X-ray detectors may be used for many applications. One important application is imaging. X-ray imaging is a radiography technique and can be used to reveal the internal structure of a non-uniformly composed and opaque object such as the human body. Another important application is elemental analysis. Elemental analysis is a process where a sample of some material is analyzed for its elemental composition.
Early X-ray detectors include photographic plates and photographic films. A photographic plate may be a glass plate with a coating of light-sensitive emulsion.
In the 1980s, photostimulable phosphor plates (PSP plates) became available. A PSP plate may contain a phosphor material with color centers in its lattice. When the PSP plate is exposed to X-ray, electrons excited by X-ray are trapped in the color centers until they are stimulated by a laser beam scanning over the plate surface. As the plate is scanned by laser, trapped excited electrons give off light, which is collected by a photomultiplier tube. The collected light is converted into a digital image.
Another kind of X-ray detectors are X-ray image intensifiers. In an X-ray image intensifier, X-ray first hits an input phosphor (e.g., cesium iodide) and is converted to visible light. The visible light then hits a photocathode (e.g., a thin metal layer containing cesium and antimony compounds) and causes emission of electrons. The number of emitted electrons is proportional to the intensity of the incident X-ray. The emitted electrons are projected, through electron optics, onto an output phosphor and cause the output phosphor to produce a visible-light image.

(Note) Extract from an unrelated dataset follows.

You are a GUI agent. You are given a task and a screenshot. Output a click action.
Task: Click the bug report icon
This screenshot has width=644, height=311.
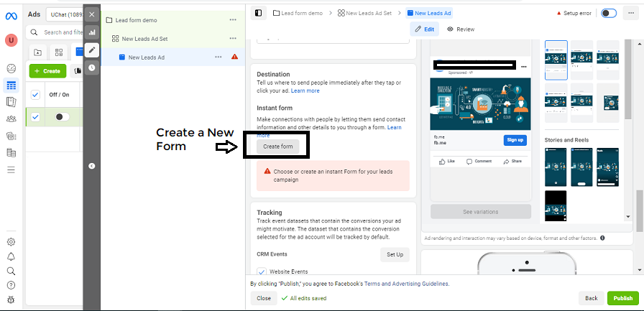click(x=11, y=300)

Scintillators operate somewhat similarly to X-ray image intensifiers in that scintillators (e.g., sodium iodide) absorb X-ray and emit visible light, which can then be detected by a suitable image sensor for visible light.
Semiconductor X-ray detectors can directly convert X-ray into electric signals and thus offer better performance than previous generations of X-ray detectors. A semiconductor X-ray detector may include a semiconductor layer that absorbs X-ray in wavelengths of interest. When an X-ray photon is absorbed in the semiconductor layer, multiple charge carriers (e.g., electrons and holes) are generated. As used herein, the term “charge carriers,” “charges” and “carriers” are used interchangeably. A semiconductor X-ray detector may have multiple pixels that can independently determine the local intensity of X-ray and X-ray photon energy. The charge carriers generated by an X-ray photon may be swept under an electric field into the pixels. If the charge carriers generated by a single X-ray photon are collected by more than one pixel (“charge sharing”), the performance of the semiconductor X-ray detector may be negatively impacted. In applications (e.g., elemental analysis) where X-ray photon energy is determined, charge sharing is especially problematic for accurate photon energy measurement, because the energy of an X-ray photon is determined by the amount of electric charges it generates.